泣いてる君に恋した世界で、
君って
梅雨前線が日本列島を跨ぎ始めると、街中は傘で溢れていた。その様子を望月は『まるで色とりどりの紫陽花みたいだよね』と言うんだけど、俺にはそうは見えない。
一体どこが紫陽花なんだろう。
休日の朝、たまたま点けたテレビは渋谷の交差点を上空からリアルタイムで映し出されている。それを解説している天気予報士も望月みたいな事を視聴者に向けて問いかけていた。
いや、俺にはわからない。傘をさして歩いている人混みにしか……。
「うわぁ、凄い傘の量〜!なんかお花がいっぱい咲いてるみたいだね!」
そう言ったのは羽星だ。
「へぇ、羽星もそう見えるの?」
「うん!えっ、お兄には見えてないの〜?ほら!いま!お花が咲いた!」
「あっちょ、動くなって。……はい、出来た」
「わあ!お団子だあかわいい!お兄ありがとう!んへへへっ♪ よぉし、気合い入ったから見ててね!うららのおりょうり!」
元気よくガッツポーズをする妹に「見てるよ」と笑ってみせる。
そう。今日は一日羽星の料理姿のお披露目会。俺のために昨日の夜聞いてきたのだ。あざと可愛く。

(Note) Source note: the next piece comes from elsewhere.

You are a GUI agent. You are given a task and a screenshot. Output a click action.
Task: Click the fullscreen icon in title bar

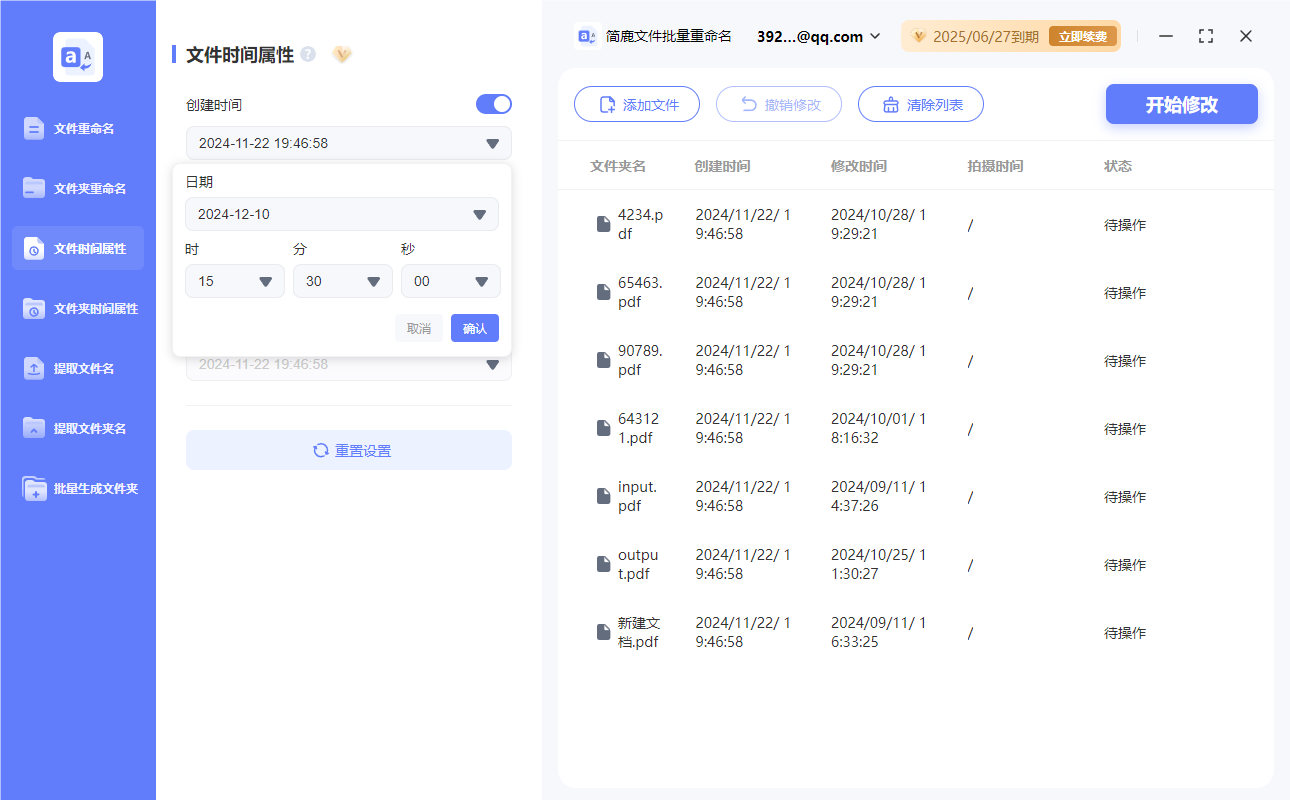pyautogui.click(x=1205, y=36)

マジでどこでそんな技を覚えてきてるんだ?お兄は心配だぞ。そんなことを学校の男子らにやっていると思うと余計にだ。
1階へ向かう小さな背中を追いかけ、台所に立つ羽星の右斜め後ろで見守る。
エプロンをつけた彼女は小さな台に乗ってしっかり手を洗った後、料理がスタートした。俺は呑気に心の中で『Let’s うらら's クッキング!』なんて言ってみる。
その後ろ姿は逞しい。手際の良さに感服する。時々振り向いて「どお?」とにこにこして聞く彼女はとても楽しそうで可愛い。

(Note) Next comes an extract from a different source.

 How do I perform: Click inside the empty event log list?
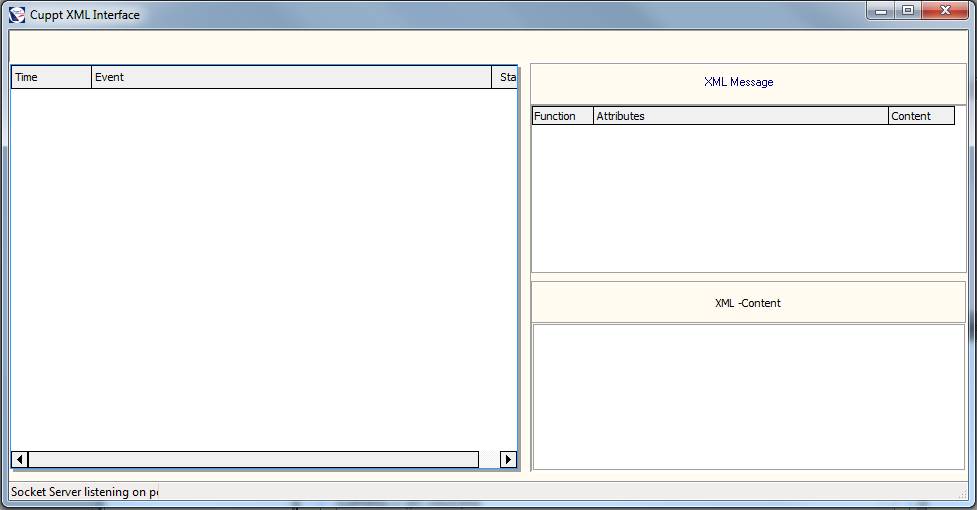(x=264, y=268)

「凄いね」と褒めると更に満面の笑みを向けて鼻歌なんか歌うもんだからスマホを向けてシャッターを切った。
羽星が作って見せてくれたのはお味噌汁と卵焼きだ。この2品は得意中の得意の品だと完成した時に自信満々に言っていた。
にしても、シャッターを切る指が止まらない。カメラロールはかなりの量を占めているだろう。絶対同じ角度ばっか溜まっているはずだ。
あー……面倒臭い作業にはなるだろうけど整理しなきゃな。